Es importante dar unas pinceladas de lo que significa el amor verdadero dado que en la sociedad actual se “utiliza” la palabra hasta como estrategia de marketing. En el amor existe un anhelo vivo de unidad que presupone la reciprocidad. Ahora bien, el amor presupone varios obstáculos, tanto internos como externos. Sólo a través de Dios el amor es realizable en toda su profundidad. También es cierto que los valores como la belleza de la naturaleza y el arte y los valores morales despliegan esta fuerza unitiva de la que estamos hablando, sin embargo, es Dios quien puede fundamentar la unidad última entre las personas.

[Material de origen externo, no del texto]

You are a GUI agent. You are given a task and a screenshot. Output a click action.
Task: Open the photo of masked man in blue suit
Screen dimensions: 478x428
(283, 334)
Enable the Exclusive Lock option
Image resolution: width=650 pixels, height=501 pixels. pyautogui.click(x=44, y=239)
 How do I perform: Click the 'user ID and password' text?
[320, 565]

Un falso amor consiste en idolatrar a las personas; esto es fuente de muchas tragedias en las relaciones.

Es por eso que debemos situar al ser amado en el lugar adecuado, es decir, reconocerlo y amarlo en su finitud y en su imperfección, por un lado, y en su condición de hijo amado de Dios, por el otro. Así llegamos a la conclusión de que sólo en Dios podemos amar plenamente a la persona amada sin idolatrarla. En otras palabras, contemplar a la persona amada a través de la mirada de “su ser amado infinitamente por Dios”, podremos amarla de manera total y completa. Esta realidad es aplicable a cualquier tipo de amor: filial, materno, paterno, fraterno, conyugal, de amistad, etc.

El amor a Dios es el acto moral más elevado para quien reconoce la existencia de Dios; es una exigencia suprema. El sublime valor del amor a Dios puede ser conocido con la ayuda de la razón y de la penetración ética. Anselmo de Canterbury lo explica de esta manera: “Una criatura dotada de razón ha sido creada para amar al Ser Supremo, sin embargo, la criatura no puede amar al Ser Perfecto por encima de toda medida si no lo conoce y no lo tiene presente en su vida”.

Este razonamiento lo aplicamos en nuestra vida diaria en relación con las personas. Evidentemente amamos más y mejor a las personas con quienes nos relacionamos de manera frecuente y a quienes mejor conocemos. Es por eso que, orientar nuestra inteligencia, nuestra voluntad y nuestro esfuerzo en conocer al Dios Revelado en Cristo Jesús es una tarea personal fundamental para poder amar a Dios.

Termino con una reflexión sencilla y hermosa del Papa Francisco. En su Catequesis sobre los ancianos el Papa nos comunica que el amor humano más dulce que hay es el amor que nos entregan los ancianos y yo estoy de acuerdo. El amor de los abuelos es una verdadera bendición.